TASK DIRECTIONS » For each entry in the listing, produce an exact copy.

TASK DATA: Begin

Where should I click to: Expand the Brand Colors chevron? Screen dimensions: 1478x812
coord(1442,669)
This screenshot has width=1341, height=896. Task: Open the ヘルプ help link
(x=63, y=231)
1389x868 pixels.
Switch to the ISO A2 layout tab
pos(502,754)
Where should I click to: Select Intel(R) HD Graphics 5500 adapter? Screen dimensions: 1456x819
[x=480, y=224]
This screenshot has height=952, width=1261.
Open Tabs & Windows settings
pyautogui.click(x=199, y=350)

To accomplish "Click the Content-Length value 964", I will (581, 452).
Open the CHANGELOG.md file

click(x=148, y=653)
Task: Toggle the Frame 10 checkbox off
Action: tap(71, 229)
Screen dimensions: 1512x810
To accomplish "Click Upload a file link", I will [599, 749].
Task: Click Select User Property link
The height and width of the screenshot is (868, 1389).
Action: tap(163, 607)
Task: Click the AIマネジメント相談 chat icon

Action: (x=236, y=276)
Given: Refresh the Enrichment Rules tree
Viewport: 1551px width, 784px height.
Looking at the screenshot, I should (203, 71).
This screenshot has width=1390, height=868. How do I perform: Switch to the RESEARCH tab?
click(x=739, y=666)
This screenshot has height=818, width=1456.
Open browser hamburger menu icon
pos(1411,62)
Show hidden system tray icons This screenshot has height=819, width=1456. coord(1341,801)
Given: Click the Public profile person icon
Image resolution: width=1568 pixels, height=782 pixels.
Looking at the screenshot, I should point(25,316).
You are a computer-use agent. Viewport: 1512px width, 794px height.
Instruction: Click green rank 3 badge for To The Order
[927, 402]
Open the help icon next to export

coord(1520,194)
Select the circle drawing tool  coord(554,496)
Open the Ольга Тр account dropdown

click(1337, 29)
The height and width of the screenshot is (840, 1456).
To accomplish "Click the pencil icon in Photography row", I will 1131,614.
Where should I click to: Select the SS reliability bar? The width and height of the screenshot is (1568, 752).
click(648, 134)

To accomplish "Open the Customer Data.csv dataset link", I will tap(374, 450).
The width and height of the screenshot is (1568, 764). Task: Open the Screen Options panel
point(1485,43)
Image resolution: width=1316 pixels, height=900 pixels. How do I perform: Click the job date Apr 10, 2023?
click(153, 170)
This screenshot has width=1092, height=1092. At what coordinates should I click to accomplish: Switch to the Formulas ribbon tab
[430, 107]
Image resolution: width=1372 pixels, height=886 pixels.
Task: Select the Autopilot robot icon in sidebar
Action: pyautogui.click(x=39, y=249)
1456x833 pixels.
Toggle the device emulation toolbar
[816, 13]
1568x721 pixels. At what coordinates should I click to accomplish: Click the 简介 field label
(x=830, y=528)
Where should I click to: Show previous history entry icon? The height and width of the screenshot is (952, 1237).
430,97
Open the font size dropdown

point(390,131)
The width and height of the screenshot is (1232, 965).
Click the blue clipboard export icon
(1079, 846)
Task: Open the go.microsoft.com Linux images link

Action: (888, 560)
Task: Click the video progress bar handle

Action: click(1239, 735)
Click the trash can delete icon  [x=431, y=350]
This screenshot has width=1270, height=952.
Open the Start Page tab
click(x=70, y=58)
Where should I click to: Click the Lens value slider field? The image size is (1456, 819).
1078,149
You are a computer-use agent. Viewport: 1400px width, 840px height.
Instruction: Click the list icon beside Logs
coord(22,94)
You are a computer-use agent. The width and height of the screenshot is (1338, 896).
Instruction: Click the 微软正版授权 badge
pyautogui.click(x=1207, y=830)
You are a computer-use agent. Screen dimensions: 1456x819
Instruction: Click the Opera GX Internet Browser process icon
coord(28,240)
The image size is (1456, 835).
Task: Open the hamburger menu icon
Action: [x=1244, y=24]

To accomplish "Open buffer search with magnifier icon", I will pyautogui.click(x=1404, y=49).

TASK DATA: End

ANSWER AREA »
Where should I click to: Expand the Brand Colors chevron? Screen dimensions: 1478x812
coord(1442,669)
This screenshot has width=1341, height=896. Task: Open the ヘルプ help link
(x=63, y=231)
1389x868 pixels.
Switch to the ISO A2 layout tab
pos(502,754)
Where should I click to: Select Intel(R) HD Graphics 5500 adapter? Screen dimensions: 1456x819
[x=480, y=224]
This screenshot has height=952, width=1261.
Open Tabs & Windows settings
pyautogui.click(x=199, y=350)

To accomplish "Click the Content-Length value 964", I will (581, 452).
Open the CHANGELOG.md file

click(x=148, y=653)
Task: Toggle the Frame 10 checkbox off
Action: tap(71, 229)
Screen dimensions: 1512x810
To accomplish "Click Upload a file link", I will [599, 749].
Task: Click Select User Property link
The height and width of the screenshot is (868, 1389).
Action: tap(163, 607)
Task: Click the AIマネジメント相談 chat icon

Action: (x=236, y=276)
Given: Refresh the Enrichment Rules tree
Viewport: 1551px width, 784px height.
Looking at the screenshot, I should (203, 71).
This screenshot has width=1390, height=868. How do I perform: Switch to the RESEARCH tab?
click(x=739, y=666)
This screenshot has height=818, width=1456.
Open browser hamburger menu icon
pos(1411,62)
Show hidden system tray icons This screenshot has height=819, width=1456. coord(1341,801)
Given: Click the Public profile person icon
Image resolution: width=1568 pixels, height=782 pixels.
Looking at the screenshot, I should point(25,316).
You are a computer-use agent. Viewport: 1512px width, 794px height.
Instruction: Click green rank 3 badge for To The Order
[927, 402]
Open the help icon next to export

coord(1520,194)
Select the circle drawing tool  coord(554,496)
Open the Ольга Тр account dropdown

click(1337, 29)
The height and width of the screenshot is (840, 1456).
To accomplish "Click the pencil icon in Photography row", I will 1131,614.
Where should I click to: Select the SS reliability bar? The width and height of the screenshot is (1568, 752).
click(648, 134)

To accomplish "Open the Customer Data.csv dataset link", I will tap(374, 450).
The width and height of the screenshot is (1568, 764). Task: Open the Screen Options panel
point(1485,43)
Image resolution: width=1316 pixels, height=900 pixels. How do I perform: Click the job date Apr 10, 2023?
click(153, 170)
This screenshot has width=1092, height=1092. At what coordinates should I click to accomplish: Switch to the Formulas ribbon tab
[430, 107]
Image resolution: width=1372 pixels, height=886 pixels.
Task: Select the Autopilot robot icon in sidebar
Action: pyautogui.click(x=39, y=249)
1456x833 pixels.
Toggle the device emulation toolbar
[816, 13]
1568x721 pixels. At what coordinates should I click to accomplish: Click the 简介 field label
(x=830, y=528)
Where should I click to: Show previous history entry icon? The height and width of the screenshot is (952, 1237).
430,97
Open the font size dropdown

point(390,131)
The width and height of the screenshot is (1232, 965).
Click the blue clipboard export icon
(1079, 846)
Task: Open the go.microsoft.com Linux images link

Action: (888, 560)
Task: Click the video progress bar handle

Action: click(1239, 735)
Click the trash can delete icon  [x=431, y=350]
This screenshot has width=1270, height=952.
Open the Start Page tab
click(x=70, y=58)
Where should I click to: Click the Lens value slider field? The image size is (1456, 819).
1078,149
You are a computer-use agent. Viewport: 1400px width, 840px height.
Instruction: Click the list icon beside Logs
coord(22,94)
You are a computer-use agent. The width and height of the screenshot is (1338, 896).
Instruction: Click the 微软正版授权 badge
pyautogui.click(x=1207, y=830)
You are a computer-use agent. Screen dimensions: 1456x819
Instruction: Click the Opera GX Internet Browser process icon
coord(28,240)
The image size is (1456, 835).
Task: Open the hamburger menu icon
Action: [x=1244, y=24]

To accomplish "Open buffer search with magnifier icon", I will pyautogui.click(x=1404, y=49).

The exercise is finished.